What are the Effects of Data Augmentation?

What is a dataset? The question may at first blush appear silly; isn’t it pretty obvious? But there’s more subtlety to the question than it seems. For example, in a previous post, I explained the notion of a derived dataset and how a dataset can gain in value as it’s annotated with relevant information. Data augmentation is a related concept in which a set of transformations can be applied to data points to create a larger dataset from the base dataset. For example, images can be perturbed in a structured fashion to create new images (source

How can a data market account for these sorts of augmentations? Until recently, this question would only have been of academic interest; data augmentation wasn’t extremely useful in practice. But this state of affairs is starting to change. Some recent papers have begun to work out mathematical transformations that expand the usefulness of augmentation transforms. The cumulative research is starting to build up to a point where “semi-supervised” techniques are able to achieve impressive learning results on relatively small datasets.

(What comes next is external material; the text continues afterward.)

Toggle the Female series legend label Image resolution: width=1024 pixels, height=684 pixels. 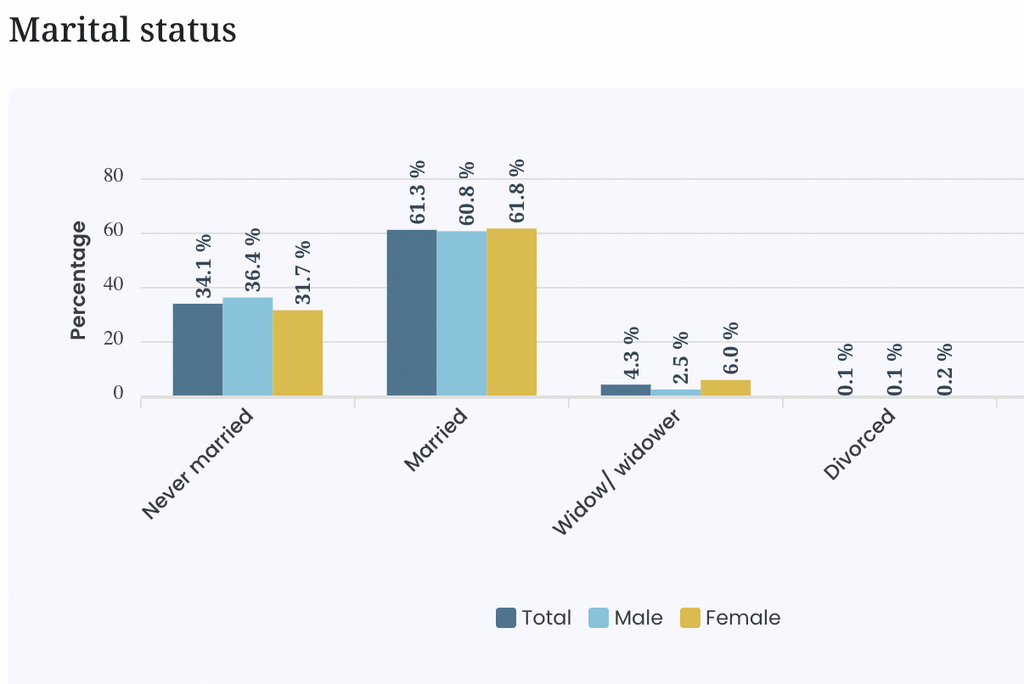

Does the advent of these newly empowered transformations break the data valuation aspects of our protocol? Not so fast. Most of these augmentation techniques still require source data which can be governed by the data governance protocol. In fact, the advent of data augmentation might actually increase the usefulness of the protocol by making smaller datasets valuable enough that they’re worth governing. That said, as data augmentation grows more valuable, it will likely be useful to have the reference datatrust implementation support standard data augmentation techniques for various datatypes. These transformations will allow buyers who lack the knowledge to construct their own augmentation pipelines to nevertheless benefit.